§ QUOTED TEXT:
-------------------------

About me

I've been writing stories for years. I think I'm a good writer and I'm willing to bet you'll feel the same way. So here they are. Enjoy them, comment on them, tell your friends about'em, reblog them, retweet them, reread them. I have four stories in my archive so far:
"One day on the Mountain", a story of Lycanthropy, a father, and a son.
"The Boy", a story of a very ambitious and sociopathic fifth grade boy.
"The Easy Girl, A story of infidelity and unpaid sexual debts. This story is very dark.
"Brick The Mighty", a story of an aging superhero.
Although this is primarily a blog of horror, I also write about things that are important to me. I have more stories tucked away; they just need editing. There's even a few novels. There will be more to come.
PS. Feel free to leave a comment. I love comments.

Tuesday 23 August 2011

A Song of Ice and Fire

 Be warned, those of you who have not read the series. This post will contain spoilers from a man who has read the first four books, but not the last.


    If you watch the little HBO clips on Youtube - the making-of bits, the character sketches, etc - you will notice many producers referring to the theme of loyalty that runs through Game of Thrones series. I can understand the producers wanting to play up something positive. They want viewers and viewers respond to positivity. 
  
  But there is no loyalty in A Song of Ice and Fire. There is only a vast and endless Darwinism. At the very bottom, there is the feudal system under which everyone lives: all people of Westeros are sworn to their lord, his bannermen below him, and the king above him. When war occurs, the smallfolk expect to be raped, killed, and have their goods stolen and their farmlands burned. Life is brutish and short, and yet not one person within the Wall would live any other way. Their loyalty is born from never knowing another way to live.

-------------------------

§ GIVEN MATERIAL:
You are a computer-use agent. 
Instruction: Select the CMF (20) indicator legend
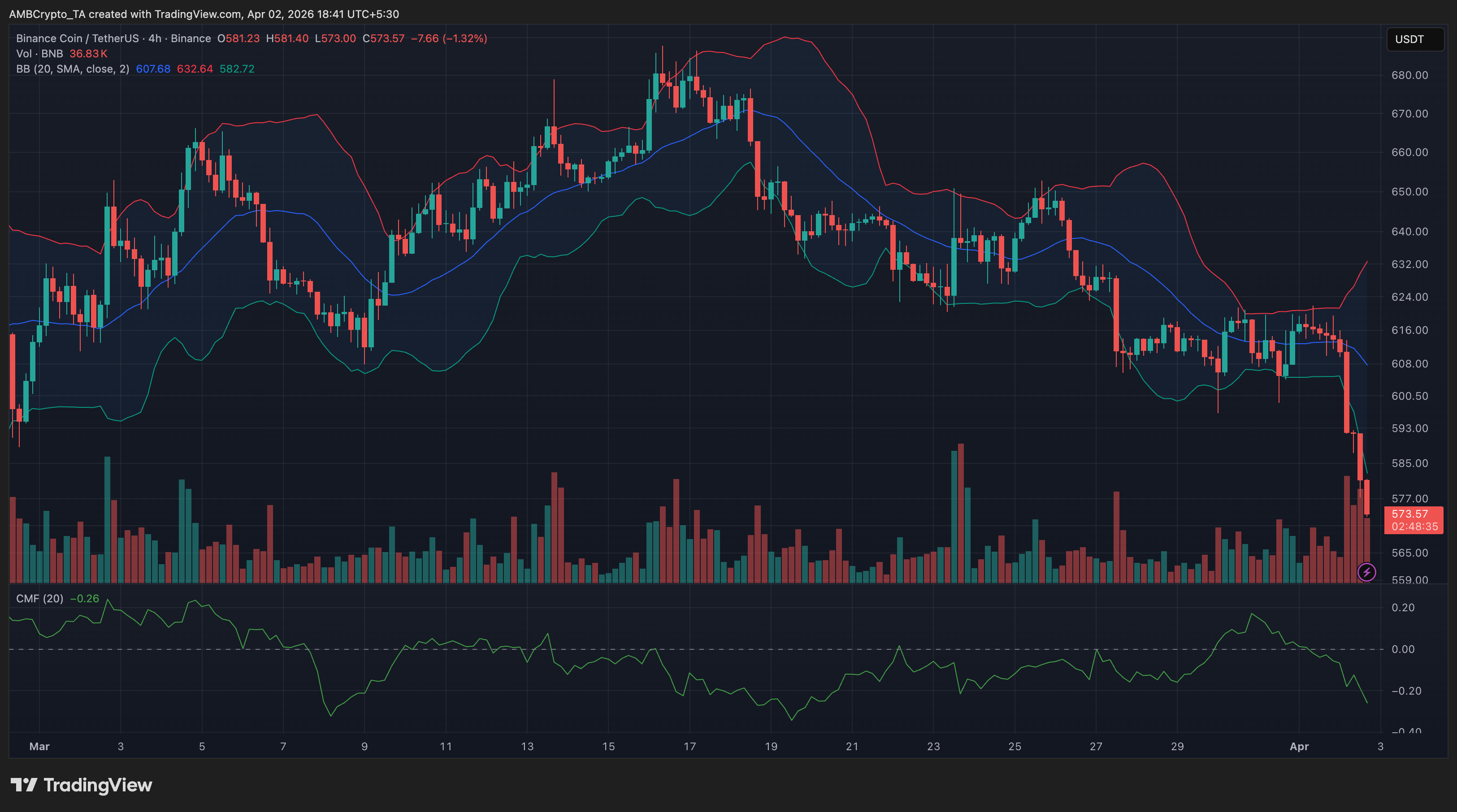point(39,598)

-------------------------

§ DIRECTION A: Decide whether each statement agrees with the blog page above, answering yes or no and quoting the deciding words: (i) The writer has read every book in the series. (ii) The archive holds four stories so far. (iii) The post holds that A Song of Ice and Fire contains loyalty.
§ DIRECTION B: According to the blog page above, what is "Brick The Mighty" about?

§ CORRECT RESPONSE A:
(i) No: "has read the first four books, but not the last."
(ii) Yes: "I have four stories in my archive so far"
(iii) No: "But there is no loyalty in A Song of Ice and Fire."

§ CORRECT RESPONSE B: It is a story of an aging superhero.